─── Given information

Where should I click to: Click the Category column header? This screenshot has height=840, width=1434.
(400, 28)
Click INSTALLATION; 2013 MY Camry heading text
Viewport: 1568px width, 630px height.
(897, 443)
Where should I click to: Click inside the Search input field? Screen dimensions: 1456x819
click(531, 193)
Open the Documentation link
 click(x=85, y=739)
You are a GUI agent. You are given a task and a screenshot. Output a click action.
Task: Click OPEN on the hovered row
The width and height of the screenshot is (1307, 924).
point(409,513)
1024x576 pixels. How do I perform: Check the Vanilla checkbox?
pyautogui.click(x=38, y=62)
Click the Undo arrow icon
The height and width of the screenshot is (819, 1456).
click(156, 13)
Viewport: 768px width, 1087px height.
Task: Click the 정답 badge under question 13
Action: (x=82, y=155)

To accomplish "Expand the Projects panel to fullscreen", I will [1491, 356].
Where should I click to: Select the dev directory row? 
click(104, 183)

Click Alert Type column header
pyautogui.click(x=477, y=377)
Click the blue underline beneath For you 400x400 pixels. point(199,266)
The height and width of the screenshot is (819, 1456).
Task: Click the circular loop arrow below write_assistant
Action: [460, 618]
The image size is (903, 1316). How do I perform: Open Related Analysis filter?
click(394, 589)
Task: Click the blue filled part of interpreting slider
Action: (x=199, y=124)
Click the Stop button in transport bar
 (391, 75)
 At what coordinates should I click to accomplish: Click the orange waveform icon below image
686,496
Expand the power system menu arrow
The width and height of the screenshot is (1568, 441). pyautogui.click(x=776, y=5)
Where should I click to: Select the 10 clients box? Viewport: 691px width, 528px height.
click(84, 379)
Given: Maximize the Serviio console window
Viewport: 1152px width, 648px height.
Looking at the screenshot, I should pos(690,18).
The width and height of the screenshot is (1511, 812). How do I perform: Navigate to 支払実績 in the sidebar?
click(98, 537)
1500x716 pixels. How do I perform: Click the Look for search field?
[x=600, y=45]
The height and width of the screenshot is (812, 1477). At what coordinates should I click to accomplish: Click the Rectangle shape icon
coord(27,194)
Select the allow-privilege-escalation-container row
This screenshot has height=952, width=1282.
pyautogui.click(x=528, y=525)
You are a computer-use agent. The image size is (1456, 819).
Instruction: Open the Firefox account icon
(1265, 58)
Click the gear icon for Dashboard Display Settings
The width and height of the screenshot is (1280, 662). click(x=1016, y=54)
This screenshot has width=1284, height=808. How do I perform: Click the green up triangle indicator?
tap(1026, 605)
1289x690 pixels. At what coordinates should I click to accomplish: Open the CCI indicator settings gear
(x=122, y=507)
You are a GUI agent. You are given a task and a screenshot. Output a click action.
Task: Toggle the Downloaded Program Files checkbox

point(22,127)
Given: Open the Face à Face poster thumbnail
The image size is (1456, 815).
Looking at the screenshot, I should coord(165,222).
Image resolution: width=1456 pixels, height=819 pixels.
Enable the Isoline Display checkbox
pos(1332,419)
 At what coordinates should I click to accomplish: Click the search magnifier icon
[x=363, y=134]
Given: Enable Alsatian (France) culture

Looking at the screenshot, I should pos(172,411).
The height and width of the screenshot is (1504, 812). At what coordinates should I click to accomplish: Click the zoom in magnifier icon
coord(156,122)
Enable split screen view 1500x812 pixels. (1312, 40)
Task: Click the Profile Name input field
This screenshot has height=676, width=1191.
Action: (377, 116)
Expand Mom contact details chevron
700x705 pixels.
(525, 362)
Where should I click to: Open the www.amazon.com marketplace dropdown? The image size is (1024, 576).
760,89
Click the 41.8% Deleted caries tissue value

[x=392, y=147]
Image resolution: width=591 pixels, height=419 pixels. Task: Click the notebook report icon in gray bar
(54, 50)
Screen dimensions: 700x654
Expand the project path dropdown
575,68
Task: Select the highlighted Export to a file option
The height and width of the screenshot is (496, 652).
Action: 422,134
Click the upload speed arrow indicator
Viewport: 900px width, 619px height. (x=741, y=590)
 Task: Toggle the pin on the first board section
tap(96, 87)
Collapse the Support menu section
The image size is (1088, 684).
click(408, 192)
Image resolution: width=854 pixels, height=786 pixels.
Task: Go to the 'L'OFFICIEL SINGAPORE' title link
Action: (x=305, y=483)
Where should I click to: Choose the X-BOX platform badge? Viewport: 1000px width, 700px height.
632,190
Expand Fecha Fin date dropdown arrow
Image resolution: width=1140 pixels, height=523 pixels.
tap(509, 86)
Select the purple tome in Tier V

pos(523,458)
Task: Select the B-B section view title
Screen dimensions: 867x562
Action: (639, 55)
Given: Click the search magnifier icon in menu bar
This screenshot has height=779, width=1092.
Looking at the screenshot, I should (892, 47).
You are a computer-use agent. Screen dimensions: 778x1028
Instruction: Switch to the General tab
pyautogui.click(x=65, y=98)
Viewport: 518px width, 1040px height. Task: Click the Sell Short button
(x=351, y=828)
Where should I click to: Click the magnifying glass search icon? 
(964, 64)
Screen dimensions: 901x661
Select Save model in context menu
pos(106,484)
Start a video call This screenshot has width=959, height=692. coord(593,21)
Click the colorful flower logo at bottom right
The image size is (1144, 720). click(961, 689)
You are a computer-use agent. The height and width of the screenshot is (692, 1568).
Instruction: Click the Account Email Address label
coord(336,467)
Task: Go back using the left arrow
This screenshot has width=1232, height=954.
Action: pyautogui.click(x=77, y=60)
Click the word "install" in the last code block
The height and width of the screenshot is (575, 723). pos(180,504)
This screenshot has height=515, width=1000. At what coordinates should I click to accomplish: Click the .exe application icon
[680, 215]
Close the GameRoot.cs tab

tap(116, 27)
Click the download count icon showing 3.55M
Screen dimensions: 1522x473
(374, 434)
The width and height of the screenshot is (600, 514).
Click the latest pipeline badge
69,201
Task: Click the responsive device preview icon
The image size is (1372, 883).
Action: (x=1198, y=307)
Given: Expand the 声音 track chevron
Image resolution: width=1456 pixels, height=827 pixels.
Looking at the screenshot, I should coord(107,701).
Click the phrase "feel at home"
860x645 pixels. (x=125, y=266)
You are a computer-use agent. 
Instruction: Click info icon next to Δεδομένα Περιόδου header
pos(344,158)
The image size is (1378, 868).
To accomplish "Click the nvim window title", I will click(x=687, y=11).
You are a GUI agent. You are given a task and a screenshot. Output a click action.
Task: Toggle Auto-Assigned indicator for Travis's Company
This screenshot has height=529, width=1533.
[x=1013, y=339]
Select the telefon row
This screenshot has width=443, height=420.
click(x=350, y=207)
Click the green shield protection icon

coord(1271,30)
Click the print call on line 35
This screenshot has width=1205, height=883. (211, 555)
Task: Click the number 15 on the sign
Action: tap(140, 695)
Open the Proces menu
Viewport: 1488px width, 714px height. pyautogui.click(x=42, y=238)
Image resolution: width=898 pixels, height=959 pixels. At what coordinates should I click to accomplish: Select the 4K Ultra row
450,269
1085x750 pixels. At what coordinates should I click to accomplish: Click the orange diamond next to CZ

──────

What to produce: Copy out the entire listing above, line for line, with no changes.

Solution below:
Where should I click to: Click the Category column header? This screenshot has height=840, width=1434.
(400, 28)
Click INSTALLATION; 2013 MY Camry heading text
Viewport: 1568px width, 630px height.
(897, 443)
Where should I click to: Click inside the Search input field? Screen dimensions: 1456x819
click(531, 193)
Open the Documentation link
 click(x=85, y=739)
You are a GUI agent. You are given a task and a screenshot. Output a click action.
Task: Click OPEN on the hovered row
The width and height of the screenshot is (1307, 924).
point(409,513)
1024x576 pixels. How do I perform: Check the Vanilla checkbox?
pyautogui.click(x=38, y=62)
Click the Undo arrow icon
The height and width of the screenshot is (819, 1456).
click(156, 13)
Viewport: 768px width, 1087px height.
Task: Click the 정답 badge under question 13
Action: (x=82, y=155)

To accomplish "Expand the Projects panel to fullscreen", I will [1491, 356].
Where should I click to: Select the dev directory row? 
click(104, 183)

Click Alert Type column header
pyautogui.click(x=477, y=377)
Click the blue underline beneath For you 400x400 pixels. point(199,266)
The height and width of the screenshot is (819, 1456).
Task: Click the circular loop arrow below write_assistant
Action: [460, 618]
The image size is (903, 1316). How do I perform: Open Related Analysis filter?
click(394, 589)
Task: Click the blue filled part of interpreting slider
Action: (x=199, y=124)
Click the Stop button in transport bar
 (391, 75)
 At what coordinates should I click to accomplish: Click the orange waveform icon below image
686,496
Expand the power system menu arrow
The width and height of the screenshot is (1568, 441). pyautogui.click(x=776, y=5)
Where should I click to: Select the 10 clients box? Viewport: 691px width, 528px height.
click(84, 379)
Given: Maximize the Serviio console window
Viewport: 1152px width, 648px height.
Looking at the screenshot, I should pos(690,18).
The width and height of the screenshot is (1511, 812). How do I perform: Navigate to 支払実績 in the sidebar?
click(98, 537)
1500x716 pixels. How do I perform: Click the Look for search field?
[x=600, y=45]
The height and width of the screenshot is (812, 1477). At what coordinates should I click to accomplish: Click the Rectangle shape icon
coord(27,194)
Select the allow-privilege-escalation-container row
This screenshot has height=952, width=1282.
pyautogui.click(x=528, y=525)
You are a computer-use agent. The image size is (1456, 819).
Instruction: Open the Firefox account icon
(1265, 58)
Click the gear icon for Dashboard Display Settings
The width and height of the screenshot is (1280, 662). click(x=1016, y=54)
This screenshot has width=1284, height=808. How do I perform: Click the green up triangle indicator?
tap(1026, 605)
1289x690 pixels. At what coordinates should I click to accomplish: Open the CCI indicator settings gear
(x=122, y=507)
You are a GUI agent. You are given a task and a screenshot. Output a click action.
Task: Toggle the Downloaded Program Files checkbox

point(22,127)
Given: Open the Face à Face poster thumbnail
The image size is (1456, 815).
Looking at the screenshot, I should coord(165,222).
Image resolution: width=1456 pixels, height=819 pixels.
Enable the Isoline Display checkbox
pos(1332,419)
 At what coordinates should I click to accomplish: Click the search magnifier icon
[x=363, y=134]
Given: Enable Alsatian (France) culture

Looking at the screenshot, I should pos(172,411).
The height and width of the screenshot is (1504, 812). At what coordinates should I click to accomplish: Click the zoom in magnifier icon
coord(156,122)
Enable split screen view 1500x812 pixels. (1312, 40)
Task: Click the Profile Name input field
This screenshot has height=676, width=1191.
Action: (377, 116)
Expand Mom contact details chevron
700x705 pixels.
(525, 362)
Where should I click to: Open the www.amazon.com marketplace dropdown? The image size is (1024, 576).
760,89
Click the 41.8% Deleted caries tissue value

[x=392, y=147]
Image resolution: width=591 pixels, height=419 pixels. Task: Click the notebook report icon in gray bar
(54, 50)
Screen dimensions: 700x654
Expand the project path dropdown
575,68
Task: Select the highlighted Export to a file option
The height and width of the screenshot is (496, 652).
Action: 422,134
Click the upload speed arrow indicator
Viewport: 900px width, 619px height. (x=741, y=590)
 Task: Toggle the pin on the first board section
tap(96, 87)
Collapse the Support menu section
The image size is (1088, 684).
click(408, 192)
Image resolution: width=854 pixels, height=786 pixels.
Task: Go to the 'L'OFFICIEL SINGAPORE' title link
Action: (x=305, y=483)
Where should I click to: Choose the X-BOX platform badge? Viewport: 1000px width, 700px height.
632,190
Expand Fecha Fin date dropdown arrow
Image resolution: width=1140 pixels, height=523 pixels.
tap(509, 86)
Select the purple tome in Tier V

pos(523,458)
Task: Select the B-B section view title
Screen dimensions: 867x562
Action: (639, 55)
Given: Click the search magnifier icon in menu bar
This screenshot has height=779, width=1092.
Looking at the screenshot, I should (892, 47).
You are a computer-use agent. Screen dimensions: 778x1028
Instruction: Switch to the General tab
pyautogui.click(x=65, y=98)
Viewport: 518px width, 1040px height. Task: Click the Sell Short button
(x=351, y=828)
Where should I click to: Click the magnifying glass search icon? 
(964, 64)
Screen dimensions: 901x661
Select Save model in context menu
pos(106,484)
Start a video call This screenshot has width=959, height=692. coord(593,21)
Click the colorful flower logo at bottom right
The image size is (1144, 720). click(961, 689)
You are a computer-use agent. The height and width of the screenshot is (692, 1568).
Instruction: Click the Account Email Address label
coord(336,467)
Task: Go back using the left arrow
This screenshot has width=1232, height=954.
Action: pyautogui.click(x=77, y=60)
Click the word "install" in the last code block
The height and width of the screenshot is (575, 723). pos(180,504)
This screenshot has height=515, width=1000. At what coordinates should I click to accomplish: Click the .exe application icon
[680, 215]
Close the GameRoot.cs tab

tap(116, 27)
Click the download count icon showing 3.55M
Screen dimensions: 1522x473
(374, 434)
The width and height of the screenshot is (600, 514).
Click the latest pipeline badge
69,201
Task: Click the responsive device preview icon
The image size is (1372, 883).
Action: (x=1198, y=307)
Given: Expand the 声音 track chevron
Image resolution: width=1456 pixels, height=827 pixels.
Looking at the screenshot, I should coord(107,701).
Click the phrase "feel at home"
860x645 pixels. (x=125, y=266)
You are a computer-use agent. 
Instruction: Click info icon next to Δεδομένα Περιόδου header
pos(344,158)
The image size is (1378, 868).
To accomplish "Click the nvim window title", I will click(x=687, y=11).
You are a GUI agent. You are given a task and a screenshot. Output a click action.
Task: Toggle Auto-Assigned indicator for Travis's Company
This screenshot has height=529, width=1533.
[x=1013, y=339]
Select the telefon row
This screenshot has width=443, height=420.
click(x=350, y=207)
Click the green shield protection icon

coord(1271,30)
Click the print call on line 35
This screenshot has width=1205, height=883. (211, 555)
Task: Click the number 15 on the sign
Action: tap(140, 695)
Open the Proces menu
Viewport: 1488px width, 714px height. pyautogui.click(x=42, y=238)
Image resolution: width=898 pixels, height=959 pixels. At what coordinates should I click to accomplish: Select the 4K Ultra row
450,269
1085x750 pixels. At what coordinates should I click to accomplish: Click the orange diamond next to CZ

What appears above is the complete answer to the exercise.